Liderka wykluczonych czy kolejna milionerka? Sprawdzamy majątek Kamali Harris

Jerzy Mosoń
Kalifornijska nieruchomość Kamali Harris ma wartość 4,4 mln USD, a to tylko ułamek majątku, jaki zgromadziła razem ze swym mężem wziętym prawnikiem przemysłu rozrywkowego
Kalifornijska nieruchomość Kamali Harris ma wartość 4,4 mln USD, a to tylko ułamek majątku, jaki zgromadziła razem ze swym mężem wziętym prawnikiem przemysłu rozrywkowego fot. PAP/EPA/DEMETRIUS FREEMAN/POOL
Wiceprezydent USA i jednocześnie kandydatka na następnego przywódcę tego kraju Kamala Harris stoczyła tej nocy zaciętą walkę w debacie z miliarderem Donaldem Trumpem, który również ma chrapkę na prezydenturę. Choć większość komentatorów wskazuje na remis w tej potyczce, to na pewno takim rezultatem nie mogłoby się skończyć porównanie majątków obu kandydatów.

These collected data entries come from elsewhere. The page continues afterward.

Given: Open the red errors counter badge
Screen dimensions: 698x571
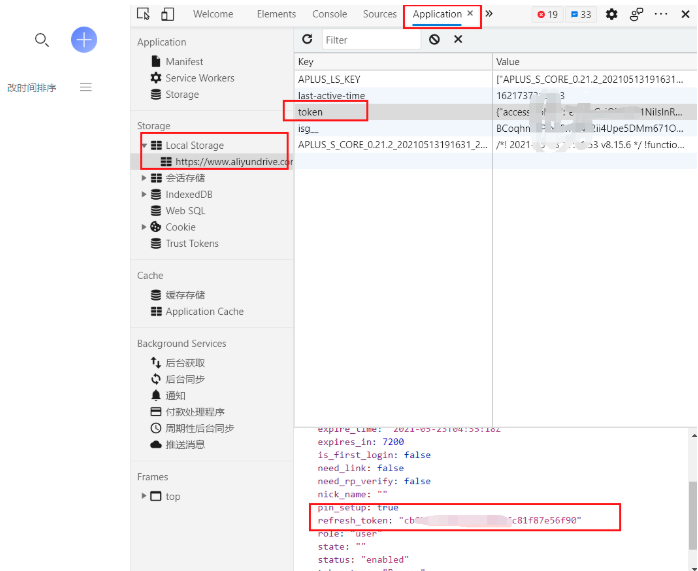Looking at the screenshot, I should pos(546,15).
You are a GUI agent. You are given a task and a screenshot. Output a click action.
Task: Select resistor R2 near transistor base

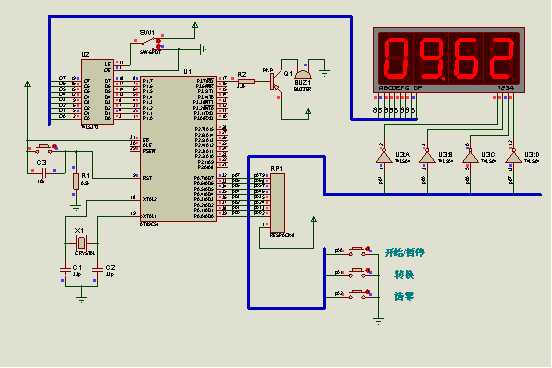click(x=246, y=82)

Myli się jednak ten, kto sądzi, że o kierowanie najbogatszym państwem świata walczą bogacz z Manhattanu i przedstawicielka biedoty. Oto jaki majątek zgromadziła, być może, pierwsza w historii USA kobieta prezydent.
  • Wbrew przekonaniu wielu osób Kamala Harris dorastała w zamożnej rodzinie ekonomisty i lekarki. Jej mąż jest wziętym prawnikiem branży rozrywkowej.
  • Majątek Kamali Harris kandydującej na urząd prezydenta Stanów Zjednoczonych może mieć wartość nawet 8 mln USD.
  • Większość oszczędności zgromadzonych przez Kamalę Harris pochodzi z jej pracy urzędniczej, ale największą wartość jej majątku stanowi dom w Kalifornii warty około 4,4 mln USD.

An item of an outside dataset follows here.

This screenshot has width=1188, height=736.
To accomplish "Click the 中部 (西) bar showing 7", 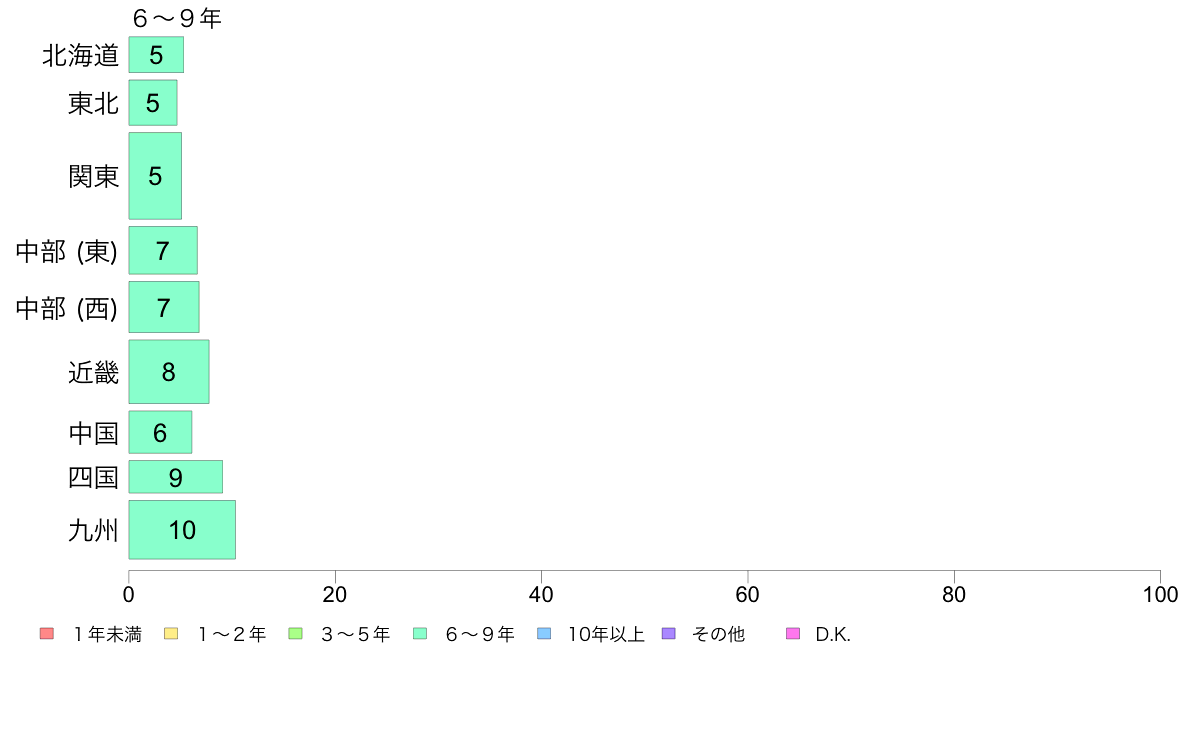I will tap(164, 307).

Czy fakt posiadania dużego majątku przez kandydata lub kandydatkę na prezydenta ma znaczenie dla wyborców? Co do tego nie ma żadnych wątpliwości. Liczy się jednak nie tylko jego wielkość, ale także sposób, w jaki ta osoba doszła do posiadanych pieniędzy oraz to, jaki robi z nich użytek. Tego typu kwestie mają szczególne znaczenie w przypadku najpotężniejszego państwa świata USA, gdzie pieniądze i władza od lat stanowią główne tematy. Chodzi nie tylko o postrzeganie kandydata przez pryzmat jego skuteczności w biznesie, ale także o poczucie, że jeśli obejmie on najważniejszą funkcję w państwie, to jego motywacją nie będą pieniądze.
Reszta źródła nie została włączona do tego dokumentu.